● **What to produce**
Would you repeat all the lines below, exactly as they stand?

● **Records for this exercise**
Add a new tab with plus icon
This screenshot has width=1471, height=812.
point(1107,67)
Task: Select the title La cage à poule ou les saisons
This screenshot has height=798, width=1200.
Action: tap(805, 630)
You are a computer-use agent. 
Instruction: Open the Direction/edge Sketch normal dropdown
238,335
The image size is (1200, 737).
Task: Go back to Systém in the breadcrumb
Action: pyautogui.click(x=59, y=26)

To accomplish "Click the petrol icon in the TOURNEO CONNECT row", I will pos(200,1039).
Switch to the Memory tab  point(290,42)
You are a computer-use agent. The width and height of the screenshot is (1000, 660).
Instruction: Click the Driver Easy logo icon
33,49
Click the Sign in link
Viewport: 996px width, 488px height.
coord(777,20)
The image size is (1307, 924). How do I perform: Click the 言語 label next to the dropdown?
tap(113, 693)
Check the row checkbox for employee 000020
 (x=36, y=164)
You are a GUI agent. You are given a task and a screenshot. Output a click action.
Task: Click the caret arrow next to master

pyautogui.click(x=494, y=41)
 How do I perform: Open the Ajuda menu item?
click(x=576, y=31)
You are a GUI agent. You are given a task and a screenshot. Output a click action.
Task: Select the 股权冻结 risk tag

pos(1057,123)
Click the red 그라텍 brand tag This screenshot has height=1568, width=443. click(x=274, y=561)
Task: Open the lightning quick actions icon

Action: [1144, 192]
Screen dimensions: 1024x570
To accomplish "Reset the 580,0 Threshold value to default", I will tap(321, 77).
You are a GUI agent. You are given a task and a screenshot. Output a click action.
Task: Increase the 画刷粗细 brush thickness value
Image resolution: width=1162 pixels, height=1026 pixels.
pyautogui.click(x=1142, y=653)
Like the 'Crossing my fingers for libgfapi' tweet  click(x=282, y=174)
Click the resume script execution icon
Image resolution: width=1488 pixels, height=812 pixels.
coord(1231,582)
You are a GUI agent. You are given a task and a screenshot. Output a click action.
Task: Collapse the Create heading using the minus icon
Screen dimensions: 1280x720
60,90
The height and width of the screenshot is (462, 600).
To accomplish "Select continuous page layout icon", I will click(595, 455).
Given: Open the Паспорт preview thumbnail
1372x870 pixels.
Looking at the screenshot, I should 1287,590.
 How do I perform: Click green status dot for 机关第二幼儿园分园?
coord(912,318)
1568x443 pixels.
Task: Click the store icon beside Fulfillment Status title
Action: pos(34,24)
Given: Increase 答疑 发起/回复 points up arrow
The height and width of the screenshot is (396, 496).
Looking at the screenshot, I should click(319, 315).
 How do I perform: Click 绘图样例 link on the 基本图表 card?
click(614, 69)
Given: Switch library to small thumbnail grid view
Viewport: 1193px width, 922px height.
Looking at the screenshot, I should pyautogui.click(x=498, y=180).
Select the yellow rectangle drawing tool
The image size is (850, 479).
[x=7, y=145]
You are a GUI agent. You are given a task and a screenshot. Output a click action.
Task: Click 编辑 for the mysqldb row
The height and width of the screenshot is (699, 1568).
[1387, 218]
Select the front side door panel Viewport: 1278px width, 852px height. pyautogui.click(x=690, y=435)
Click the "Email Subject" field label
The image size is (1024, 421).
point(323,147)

● **Solution for this problem**
Add a new tab with plus icon
This screenshot has width=1471, height=812.
point(1107,67)
Task: Select the title La cage à poule ou les saisons
This screenshot has height=798, width=1200.
Action: tap(805, 630)
You are a computer-use agent. 
Instruction: Open the Direction/edge Sketch normal dropdown
238,335
The image size is (1200, 737).
Task: Go back to Systém in the breadcrumb
Action: pyautogui.click(x=59, y=26)

To accomplish "Click the petrol icon in the TOURNEO CONNECT row", I will pos(200,1039).
Switch to the Memory tab  point(290,42)
You are a computer-use agent. The width and height of the screenshot is (1000, 660).
Instruction: Click the Driver Easy logo icon
33,49
Click the Sign in link
Viewport: 996px width, 488px height.
coord(777,20)
The image size is (1307, 924). How do I perform: Click the 言語 label next to the dropdown?
tap(113, 693)
Check the row checkbox for employee 000020
 (x=36, y=164)
You are a GUI agent. You are given a task and a screenshot. Output a click action.
Task: Click the caret arrow next to master

pyautogui.click(x=494, y=41)
 How do I perform: Open the Ajuda menu item?
click(x=576, y=31)
You are a GUI agent. You are given a task and a screenshot. Output a click action.
Task: Select the 股权冻结 risk tag

pos(1057,123)
Click the red 그라텍 brand tag This screenshot has height=1568, width=443. click(x=274, y=561)
Task: Open the lightning quick actions icon

Action: [1144, 192]
Screen dimensions: 1024x570
To accomplish "Reset the 580,0 Threshold value to default", I will tap(321, 77).
You are a GUI agent. You are given a task and a screenshot. Output a click action.
Task: Increase the 画刷粗细 brush thickness value
Image resolution: width=1162 pixels, height=1026 pixels.
pyautogui.click(x=1142, y=653)
Like the 'Crossing my fingers for libgfapi' tweet  click(x=282, y=174)
Click the resume script execution icon
Image resolution: width=1488 pixels, height=812 pixels.
coord(1231,582)
You are a GUI agent. You are given a task and a screenshot. Output a click action.
Task: Collapse the Create heading using the minus icon
Screen dimensions: 1280x720
60,90
The height and width of the screenshot is (462, 600).
To accomplish "Select continuous page layout icon", I will click(595, 455).
Given: Open the Паспорт preview thumbnail
1372x870 pixels.
Looking at the screenshot, I should 1287,590.
 How do I perform: Click green status dot for 机关第二幼儿园分园?
coord(912,318)
1568x443 pixels.
Task: Click the store icon beside Fulfillment Status title
Action: pos(34,24)
Given: Increase 答疑 发起/回复 points up arrow
The height and width of the screenshot is (396, 496).
Looking at the screenshot, I should click(319, 315).
 How do I perform: Click 绘图样例 link on the 基本图表 card?
click(614, 69)
Given: Switch library to small thumbnail grid view
Viewport: 1193px width, 922px height.
Looking at the screenshot, I should pyautogui.click(x=498, y=180).
Select the yellow rectangle drawing tool
The image size is (850, 479).
[x=7, y=145]
You are a GUI agent. You are given a task and a screenshot. Output a click action.
Task: Click 编辑 for the mysqldb row
The height and width of the screenshot is (699, 1568).
[1387, 218]
Select the front side door panel Viewport: 1278px width, 852px height. pyautogui.click(x=690, y=435)
Click the "Email Subject" field label
The image size is (1024, 421).
point(323,147)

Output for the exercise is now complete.